Prompt: Search the material below for the string "computer" and extract each line that has it.

Segment Open

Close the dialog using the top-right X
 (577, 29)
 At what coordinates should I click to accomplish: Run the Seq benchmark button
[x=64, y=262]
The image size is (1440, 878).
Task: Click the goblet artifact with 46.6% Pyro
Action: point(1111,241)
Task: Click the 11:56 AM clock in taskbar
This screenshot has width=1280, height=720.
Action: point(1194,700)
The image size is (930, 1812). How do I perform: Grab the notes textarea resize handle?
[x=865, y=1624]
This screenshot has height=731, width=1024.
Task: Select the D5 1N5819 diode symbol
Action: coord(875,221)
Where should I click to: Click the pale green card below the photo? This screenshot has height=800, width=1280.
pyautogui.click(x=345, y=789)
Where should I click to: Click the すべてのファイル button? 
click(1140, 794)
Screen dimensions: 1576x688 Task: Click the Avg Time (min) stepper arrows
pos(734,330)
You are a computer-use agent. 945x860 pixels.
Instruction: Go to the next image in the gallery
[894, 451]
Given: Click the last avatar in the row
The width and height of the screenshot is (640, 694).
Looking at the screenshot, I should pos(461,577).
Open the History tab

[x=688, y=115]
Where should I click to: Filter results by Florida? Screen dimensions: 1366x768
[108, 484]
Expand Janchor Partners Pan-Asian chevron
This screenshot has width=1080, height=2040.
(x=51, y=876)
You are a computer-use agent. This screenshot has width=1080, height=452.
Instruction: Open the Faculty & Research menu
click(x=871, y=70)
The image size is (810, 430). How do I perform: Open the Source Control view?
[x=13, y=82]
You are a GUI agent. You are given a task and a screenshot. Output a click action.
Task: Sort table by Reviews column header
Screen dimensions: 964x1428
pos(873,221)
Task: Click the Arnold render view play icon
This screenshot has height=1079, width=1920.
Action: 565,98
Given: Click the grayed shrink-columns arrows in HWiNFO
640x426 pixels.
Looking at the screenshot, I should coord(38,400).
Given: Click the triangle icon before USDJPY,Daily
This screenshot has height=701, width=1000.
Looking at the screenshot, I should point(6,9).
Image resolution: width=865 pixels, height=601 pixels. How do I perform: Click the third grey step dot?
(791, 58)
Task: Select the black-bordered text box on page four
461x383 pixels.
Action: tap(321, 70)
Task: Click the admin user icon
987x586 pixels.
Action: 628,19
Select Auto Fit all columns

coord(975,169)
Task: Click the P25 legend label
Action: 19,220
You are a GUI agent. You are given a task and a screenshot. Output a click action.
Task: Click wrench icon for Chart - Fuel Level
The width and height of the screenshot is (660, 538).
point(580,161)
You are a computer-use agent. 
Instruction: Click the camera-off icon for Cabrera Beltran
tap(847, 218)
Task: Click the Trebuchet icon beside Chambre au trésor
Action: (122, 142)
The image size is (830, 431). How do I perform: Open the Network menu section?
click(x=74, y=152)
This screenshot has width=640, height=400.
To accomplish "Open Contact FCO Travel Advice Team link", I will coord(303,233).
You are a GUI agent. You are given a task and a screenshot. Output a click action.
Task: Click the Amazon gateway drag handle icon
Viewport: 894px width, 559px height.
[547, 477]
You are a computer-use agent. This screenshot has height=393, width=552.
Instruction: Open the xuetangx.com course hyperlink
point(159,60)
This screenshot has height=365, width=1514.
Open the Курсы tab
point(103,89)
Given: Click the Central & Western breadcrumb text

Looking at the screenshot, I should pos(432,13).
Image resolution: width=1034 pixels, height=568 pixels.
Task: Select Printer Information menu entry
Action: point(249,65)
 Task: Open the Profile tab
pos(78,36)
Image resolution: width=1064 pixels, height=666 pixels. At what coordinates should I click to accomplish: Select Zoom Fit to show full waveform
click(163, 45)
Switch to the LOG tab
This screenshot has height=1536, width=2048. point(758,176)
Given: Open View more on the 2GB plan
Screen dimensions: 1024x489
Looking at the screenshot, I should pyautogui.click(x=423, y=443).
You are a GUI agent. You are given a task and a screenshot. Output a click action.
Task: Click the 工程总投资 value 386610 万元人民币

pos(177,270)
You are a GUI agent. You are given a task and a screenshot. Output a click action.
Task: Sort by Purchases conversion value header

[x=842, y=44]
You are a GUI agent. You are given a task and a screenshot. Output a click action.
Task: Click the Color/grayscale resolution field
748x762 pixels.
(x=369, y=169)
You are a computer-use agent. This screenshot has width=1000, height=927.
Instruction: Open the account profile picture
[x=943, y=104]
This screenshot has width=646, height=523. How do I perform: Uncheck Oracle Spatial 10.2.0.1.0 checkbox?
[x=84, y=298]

Segment Closed

Answer to this task:
You are a computer-use agent. 945x860 pixels.
You are a computer-use agent. This screenshot has width=1080, height=452.
You are a computer-use agent. 
You are a computer-use agent. This screenshot has height=393, width=552.
You are a computer-use agent. This screenshot has width=1000, height=927.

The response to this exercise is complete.